5. Core Frameworks & Mental Models

  1. The Exorbitant Privilege [00:02:31]

    • Definition: The massive structural advantage granted to the issuer of a global reserve currency.
    • Application: It provides three distinct powers: borrowing at structurally suppressed interest rates, borrowing massive absolute quantities to fund military/social projects, and benefiting from safe-haven capital inflows exactly when geopolitical crises strike.
  2. The Exorbitant Burden [00:04:12]

    • Definition: The inevitable structural decay caused by issuing the reserve currency.
    • Application: Access to "easy money" fuels reckless government spending, corporate over-borrowing, asset bubbles, and severe wealth inequality. It forces the hegemon to specialize in global finance, hollowing out the actual manufacturing and industrial bases that originally built the empire.
  3. Fiat State-Backing Theory [00:10:21]

    • Definition: The framework explaining why unpegged paper money holds value.
    • Application: Demonstrated by the British Pound in 1799 and the US Dollar post-1971, a currency does not need gold backing to survive. It is backed by the coercive power of the sovereign state, which demands taxes be paid in that specific currency and legally enforces it for domestic merchant transactions.
  4. Export-Oriented Reserve Accumulation (The Pettis Model) [00:21:43]

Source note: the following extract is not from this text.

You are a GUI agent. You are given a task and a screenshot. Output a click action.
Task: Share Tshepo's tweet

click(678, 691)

    • Definition: Authored by economist Michael Pettis, explaining modern fiat dynamics.
    • Application: The US Dollar survives its massive deficits because it provides global liquidity by acting as the consumer of last resort. Asian and European economies structure their growth models around exporting to the US; they then take their earned Dollars and reinvest them back into US Treasuries, funding American deficits.
  5. The Currency Bloc Defense (The Sterling Area) [00:15:51]

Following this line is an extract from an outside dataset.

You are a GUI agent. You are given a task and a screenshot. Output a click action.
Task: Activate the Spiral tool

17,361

    • Definition: A geopolitical strategy to artificially extend the lifespan of a declining reserve currency.
    • Application: Following WWII, Britain utilized its political influence over its current and former colonies (Australia, New Zealand, etc.) to mandate they hold reserves in Pounds, allowing Britain to repay war debts much faster through suppressed interest rates.

6. Anecdotes

  • The Dutch 'Rampjaar' (Year of Disaster): During a massive invasion by a coalition of France, England, and German bishops, the tiny Dutch Republic was seemingly doomed. However, due to the safe-haven status of Amsterdam, the Dutch could borrow money at significantly lower rates than the invading armies. They used this exorbitant privilege to hire German mercenaries and bribe the Habsburgs to enter the war, literally buying their survival. [00:03:27]
  • The Napoleonic Bank Run: By 1799, the British state had to borrow nearly 200% of its GDP to fund the armies of Austria, Prussia, and Russia against France. The sheer scale of borrowing sparked a panic run on the Bank of England, forcing them to temporarily sever the pound from gold and silver. To the shock of the world, the paper pound did not collapse because it was propped up by British taxation and unparalleled industrial productivity. [00:09:55]
  • The 2022 Russian De-Dollarization: Demonstrating that foreign governments can aggressively force a shift in currency usage, when Russia was locked out of the US Dollar and Euro systems due to geopolitical sanctions, Russian corporations pivoted their operations and reserves to the Chinese Renminbi in record time, proving the vulnerability of the Dollar to weaponized policy. [00:21:58]
  • The Liz Truss Mini-Budget Crisis: In 2022, UK Prime Minister Liz Truss proposed aggressive tax cuts funded by borrowing, seemingly forgetting that Britain had long lost its exorbitant privilege. The markets violently rejected the proposal, collapsing the value of the Pound and demonstrating what happens when a former hegemon ignores its fiscal constraints. [00:16:56]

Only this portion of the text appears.